Text passage:
------------------------------------------------------------------------
Gophers love oak — to death
Weed competition, insects, and small mammals all account for oak seedling loss. High populations of pocket gophers, as at Lopez Lake County Park in San Luis Obispo County, can destroy 90% of 2 to 3-month-old transplanted valley oak seedlings in the first year. Without effective protection from pocket gophers, any control of or protection from other small mammals and control of competition may be of little value
It may be a magnificent specimen, but this California valley oak is regenerating poorly for a variety of reasons, including pocket gopher attacks on its seedlings.
California's loss since 1945 of an estimated 1 million of its 7.5 million acres of noncommercial oak woodland has been compounded by a relatively sparse recruitment in blue oak (Quercus douglasii) stands, which occupy about 3 million acres, and an almost nonexistent recruitment in valley oak (Q. lobata) stands. Studies of age class survival suggest that unsuccessful recruitment results from tree mortality in the seedling and sapling stages, rather than from inadequate germination and seedling emergence.
To assess selected mortality factors affecting artificial plantings of oaks in oak woodlands, we examined the influence of feeding by pocket gophers (Thomomys bottae) on valley oak in Lopez Lake County Park, San Luis Obispo County. This study was an outgrowth of efforts to assess the influence of weeds and herbivorous mammals and insects on the emergence, survival, and growth of seedlings that had developed from hand-sown acorns and to assess the survival and growth of transplanted 2- to 3-month-old nursery stock. These studies are intended to help develop the restocking techniques needed to preserve oak woodlands.
The planting site is at an elevation of 500 feet, 12 miles inland from the coast. Its soil, a deep alluvium, Elder sandy loam, supports natural stands of valley oak. The average annual precipitation of about 20 inches has been less during 6 years of drought. Annual grasses and forbs dominate the vegetation and grow until all available soil water is exhausted.
The acorns planted by direct seeding at the growing site in late fall (November and December) in 1987 and 1988 represented local ecotypes and were collected from trees from late summer through early fall. The collections from both years provided plant material for nursery propagation. The 2- to 3-month-old seedlings that these materials produced were transplanted during February and March of 1988 and 1989.
In each of the four trials established — two seeding trials (1987 and 1988) and two transplant trials (1988 and 1989) — plant material was evenly spaced in parallel rows away from any tree canopies and on ground as flat as possible to minimize the influence of slope exposure and inclination on sunlight intensity. All trials were conducted within a deer-proof enclosure to prevent deer and livestock from browsing seedlings.
Treatments in the seeded acorn trials were applied as a randomized complete block design, and included two levels of weed control (complete control and no control) as main plots and two levels of aboveground protection against small mammal damage (screens and no screens) as a split on main plots.
------------------------------------------------------------------------
Given information:
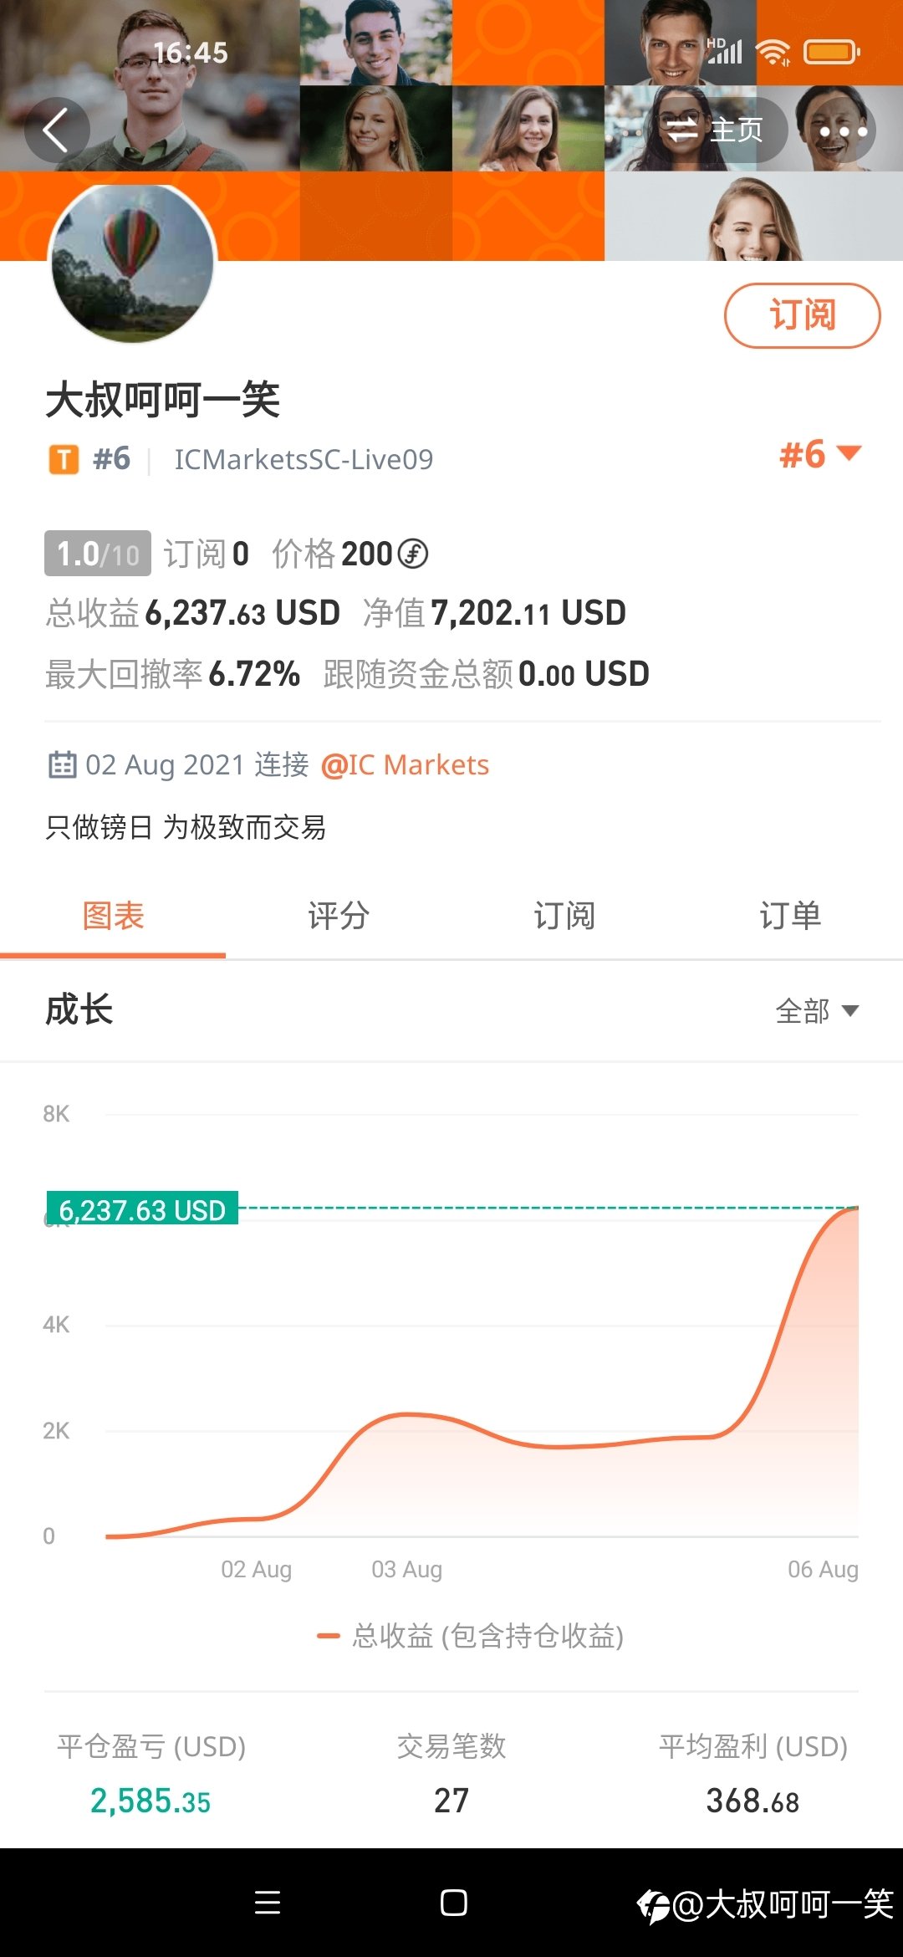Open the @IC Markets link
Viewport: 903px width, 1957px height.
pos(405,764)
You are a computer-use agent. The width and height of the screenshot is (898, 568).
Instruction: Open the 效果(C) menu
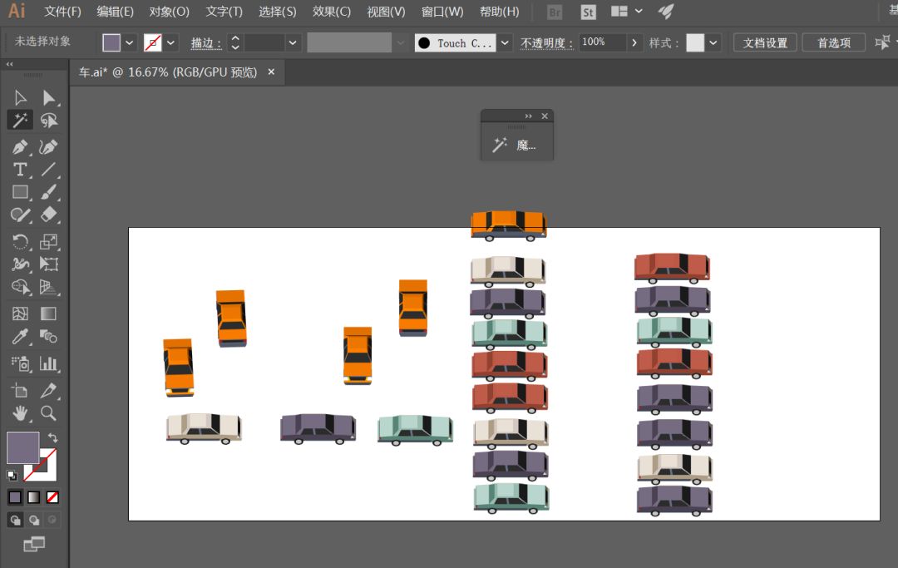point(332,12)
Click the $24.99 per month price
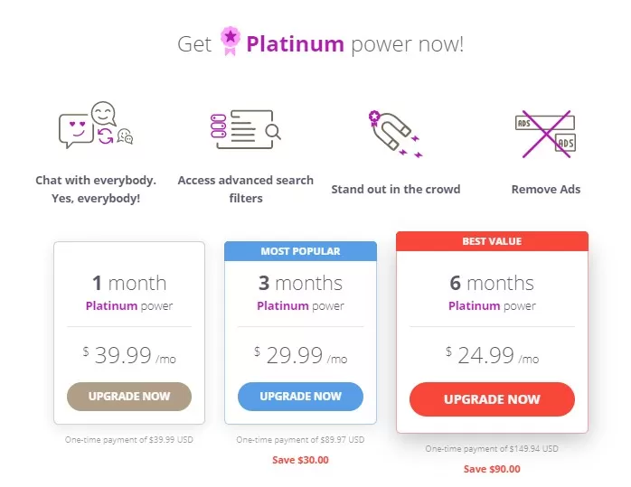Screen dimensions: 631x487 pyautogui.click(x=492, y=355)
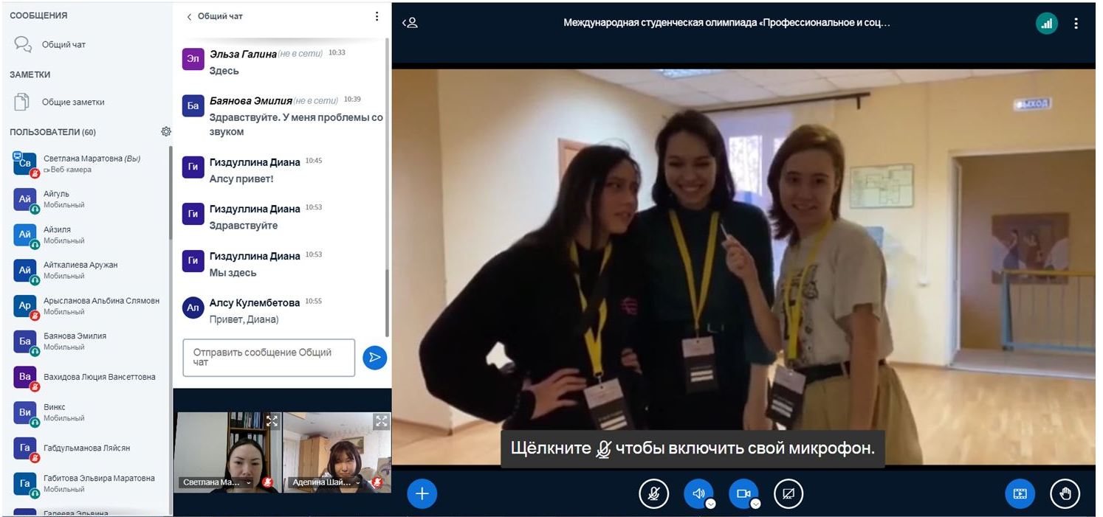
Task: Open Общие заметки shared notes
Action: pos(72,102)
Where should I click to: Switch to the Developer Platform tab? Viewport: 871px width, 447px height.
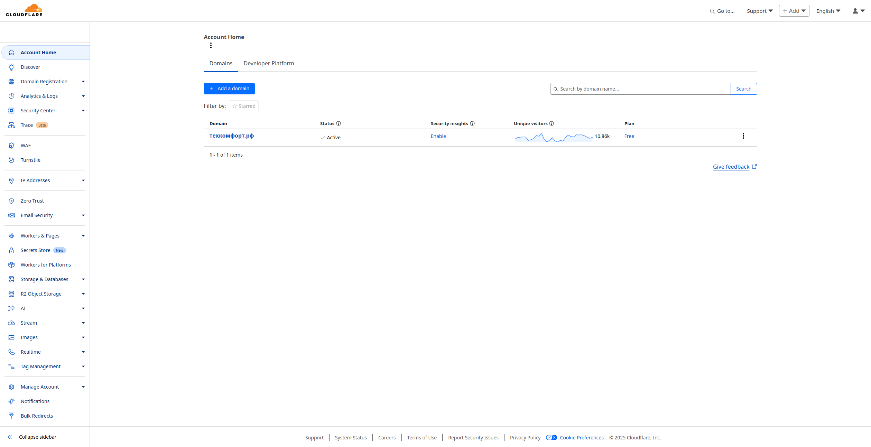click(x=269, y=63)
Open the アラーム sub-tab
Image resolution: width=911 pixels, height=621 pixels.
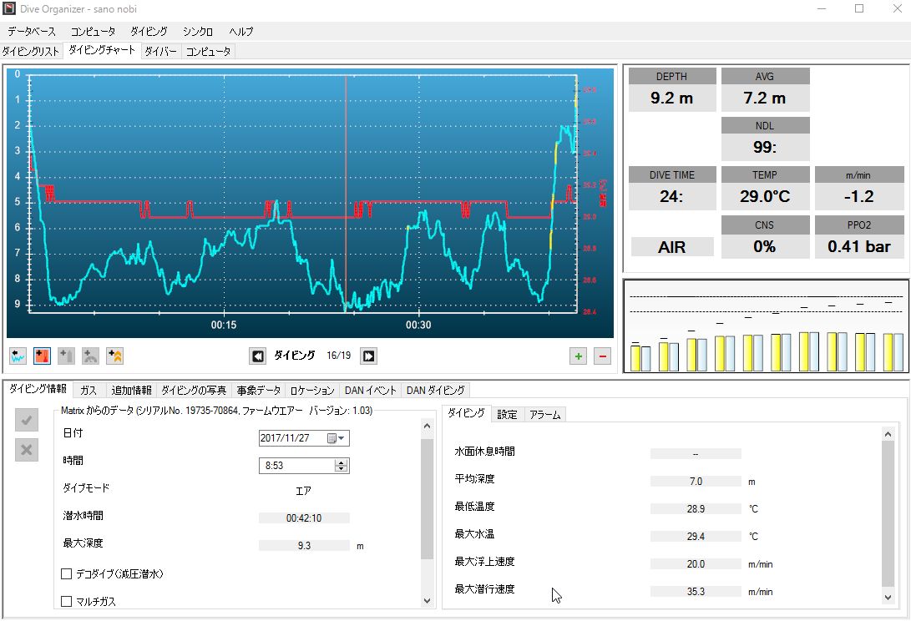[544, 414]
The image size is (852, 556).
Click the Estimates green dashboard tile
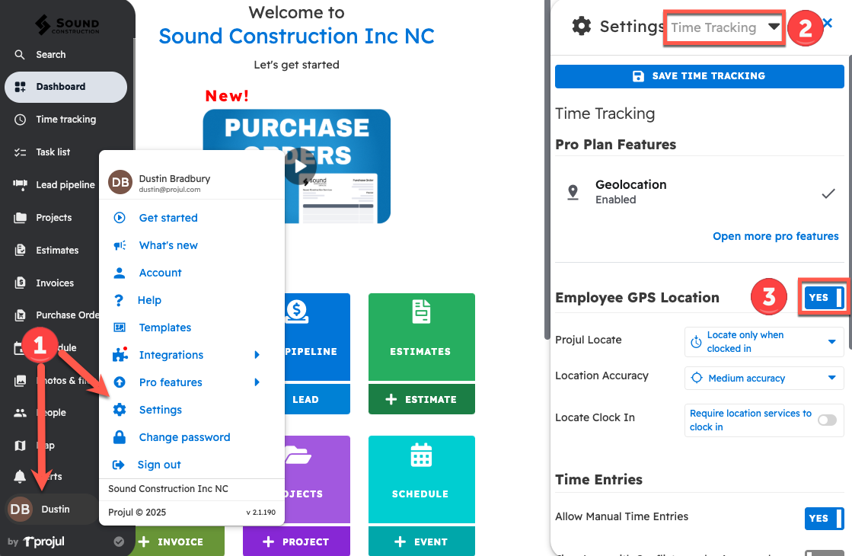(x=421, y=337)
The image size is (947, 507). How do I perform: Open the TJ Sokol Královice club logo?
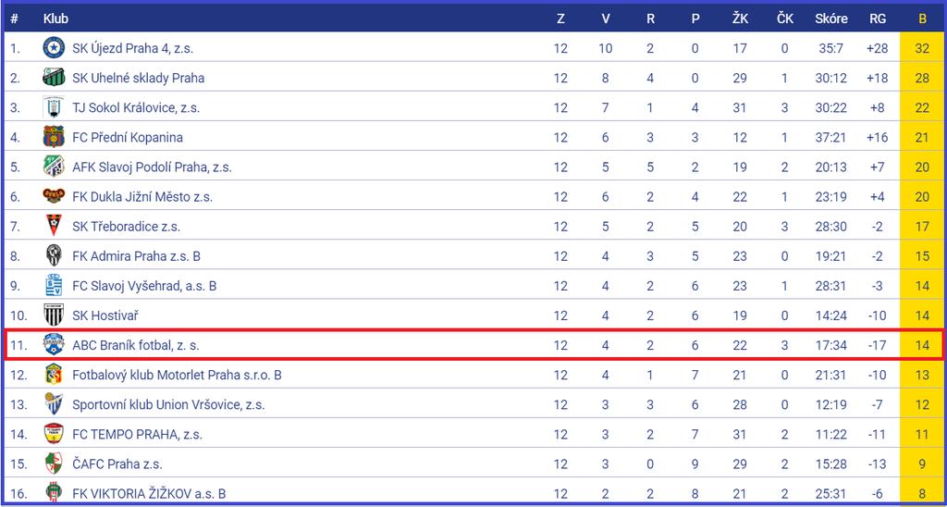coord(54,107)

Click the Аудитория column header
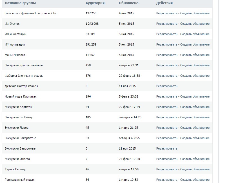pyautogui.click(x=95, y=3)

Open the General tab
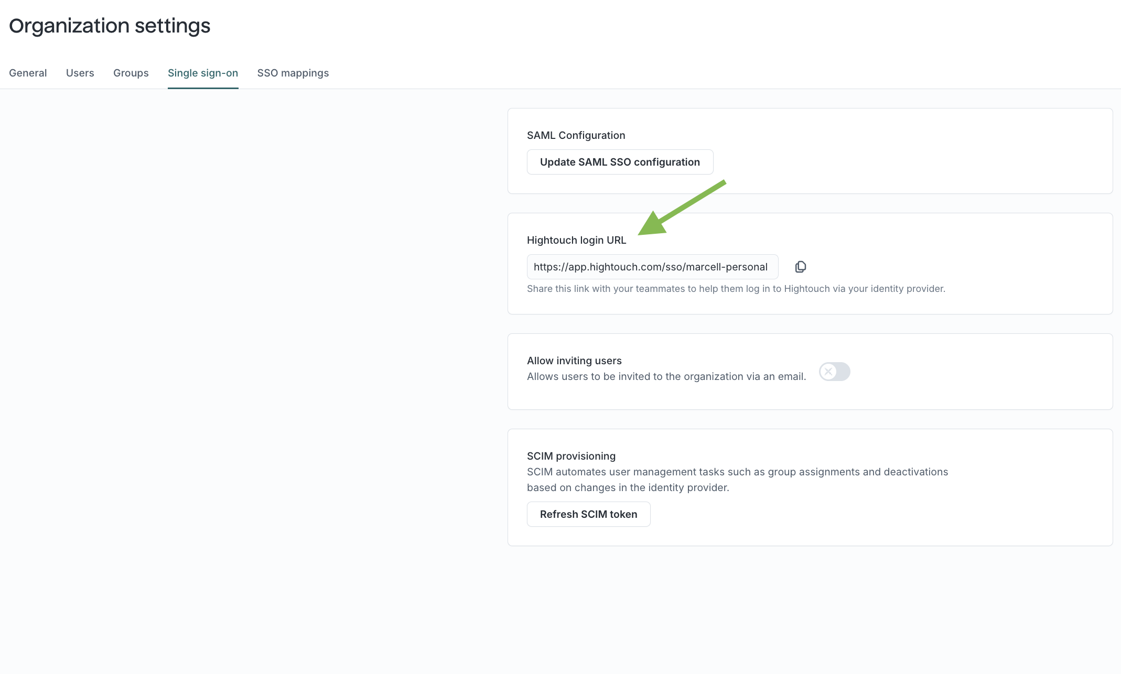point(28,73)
------------------------------------------------------------------------
Required tasks:
1 - Condense the paragraph of the gopher and oak article that begins "The planting site is at an elevation" into a short bulleted list that keeps its main facts.
2 - Give the records from the line with "Click the $24.99 per month price" to the line with "(x=421, y=337)" as a JSON list of strings, one string per line. Omit the pictures and any blank lines.

Solution set:
1 -
- Elevation of 500 feet, 12 miles inland from the coast
- Soil is a deep alluvium, Elder sandy loam, that supports natural valley oak stands
- Average annual precipitation of about 20 inches, less during 6 years of drought
- Annual grasses and forbs dominate and grow until all available soil water is exhausted

2 -
[
  "Click the $24.99 per month price",
  "Screen dimensions: 631x487 pyautogui.click(x=492, y=355)",
  "Task: Open Общие заметки shared notes",
  "Action: pos(72,102)",
  "Where should I click to: Switch to the Developer Platform tab? Viewport: 871px width, 447px height.",
  "click(x=269, y=63)",
  "Open the アラーム sub-tab",
  "Image resolution: width=911 pixels, height=621 pixels.",
  "[544, 414]",
  "The image size is (852, 556).",
  "Click the Estimates green dashboard tile",
  "(x=421, y=337)"
]